**TASK REQUIREMENTS:**
- 1) Answer the following questions using the forum thread on stolen equipment.
(a) What color are the cafe light strings?
(b) How many watts is each of the clear glass sign bulbs?
(c) On what date did the items go missing?
- 2) Extend the forum thread on stolen equipment from the point where it stops.

**TEXT SEGMENT:**
┄┄┄┄┄┄

# stolen equipment



## len (Aug 6, 2013)

I'm posting this here, but if there's a more appropriate section ...

Here's what's missing. Not a lot, but will still cost me money to replace.

10 - 12 cafe light strings. Black, some 20' long, some 30' long, with medium base sockets.

Light bulbs, a case, roughly 100 of them. They're clear glass "sign" bulbs that are 11 watts each.

Some aircraft cable, galvanized, used to make safeties, etc.

A hand swager and cable cutters.

A parts box filled with clips, sleeves, and a bunch of other tools, etc.

Went missing Saturday, 08/03 in Chicago.

Please contact me if anyone approaches you.


----------



## Amiers (Aug 6, 2013)

┄┄┄┄┄┄

**SOURCE EXCERPT:**
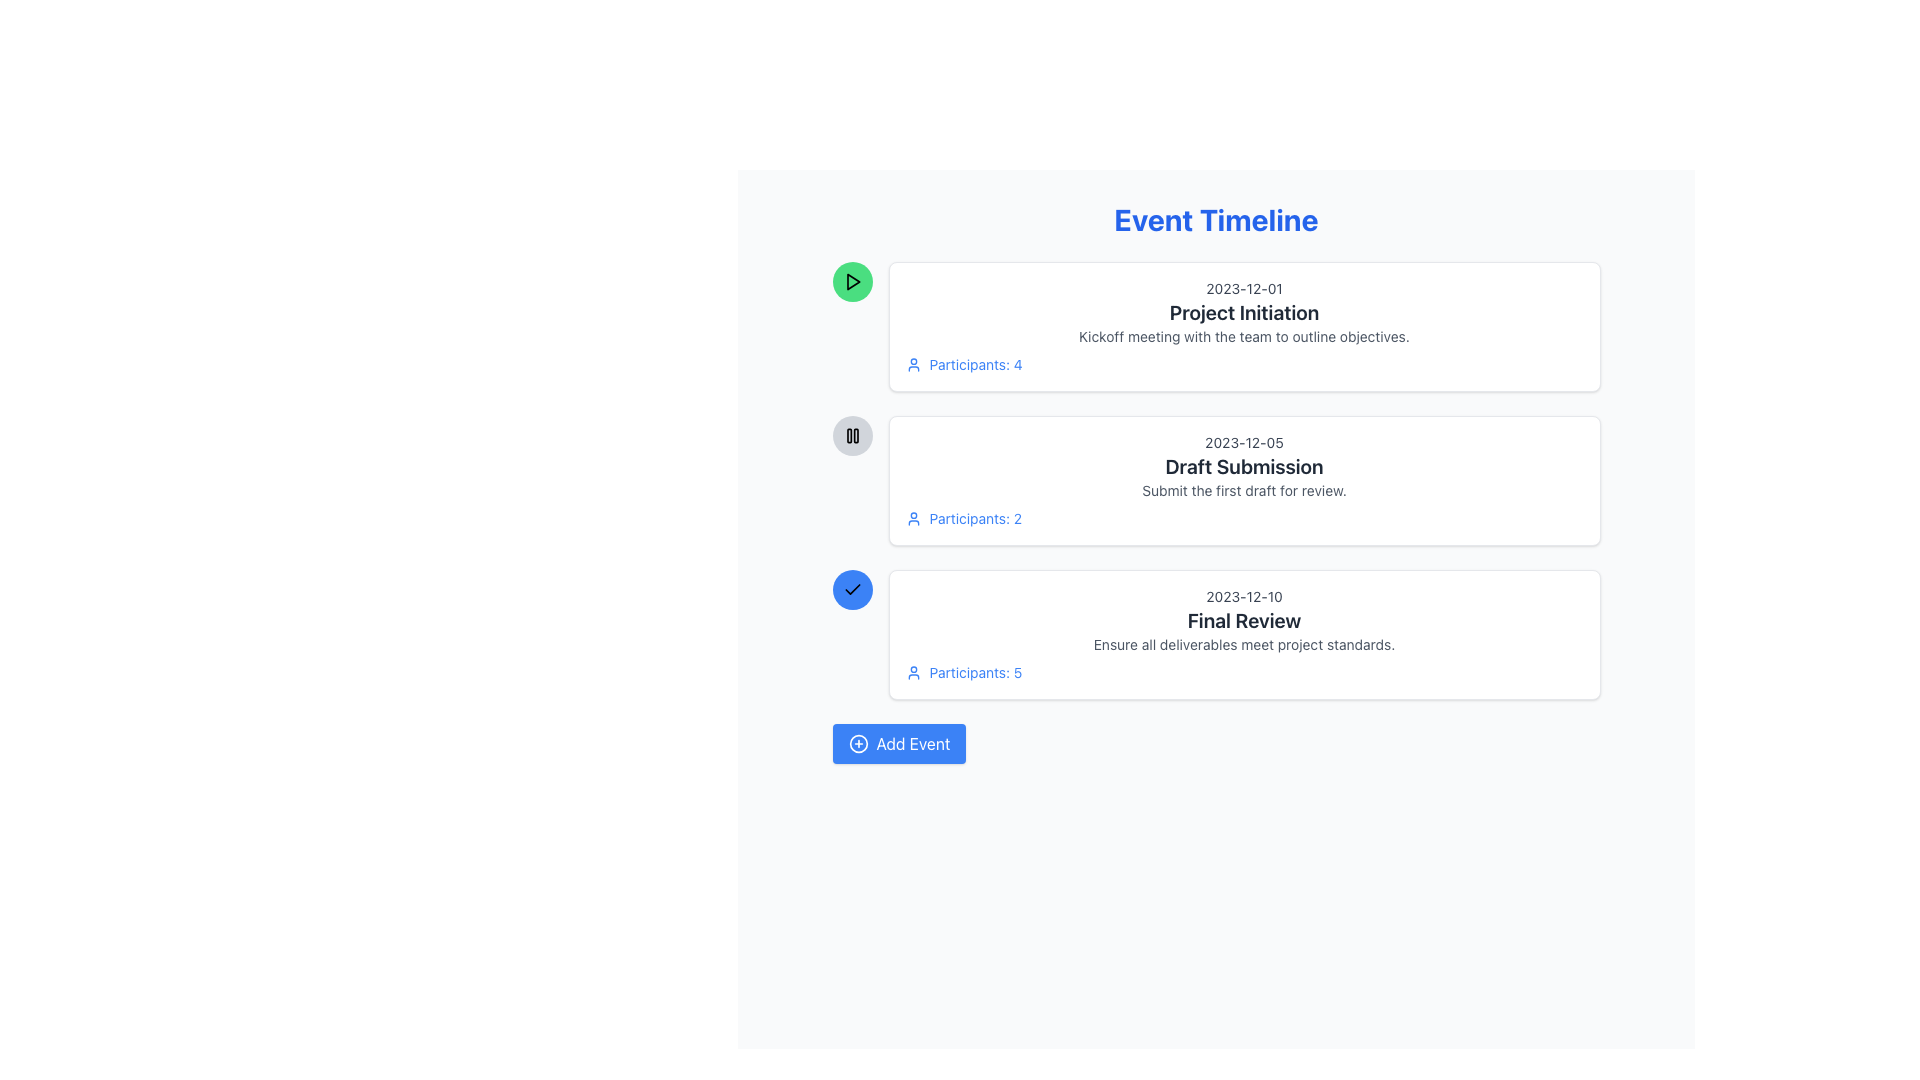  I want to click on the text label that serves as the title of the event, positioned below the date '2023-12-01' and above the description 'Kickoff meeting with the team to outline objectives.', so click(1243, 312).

┄┄┄┄┄┄

**WRITTEN ANSWERS:**
- 1)
(a) Black.
(b) 11 watts.
(c) Saturday, 08/03.

- 2)
Well that bites a big one, and being in Chicago there is probably 3 pages of pawn shops to call. Looks like its time to beef up security.


----------



## FACTplayers (Aug 6, 2013)

I check Chicago CL daily, so I'll keep an eye out for you.


----------



## len (Aug 12, 2013)

Turns out it never left the venue. Someone put it "away" and never told the boss. Now back in my possession.


----------



## josh88 (Aug 12, 2013)

Glad you got everything back!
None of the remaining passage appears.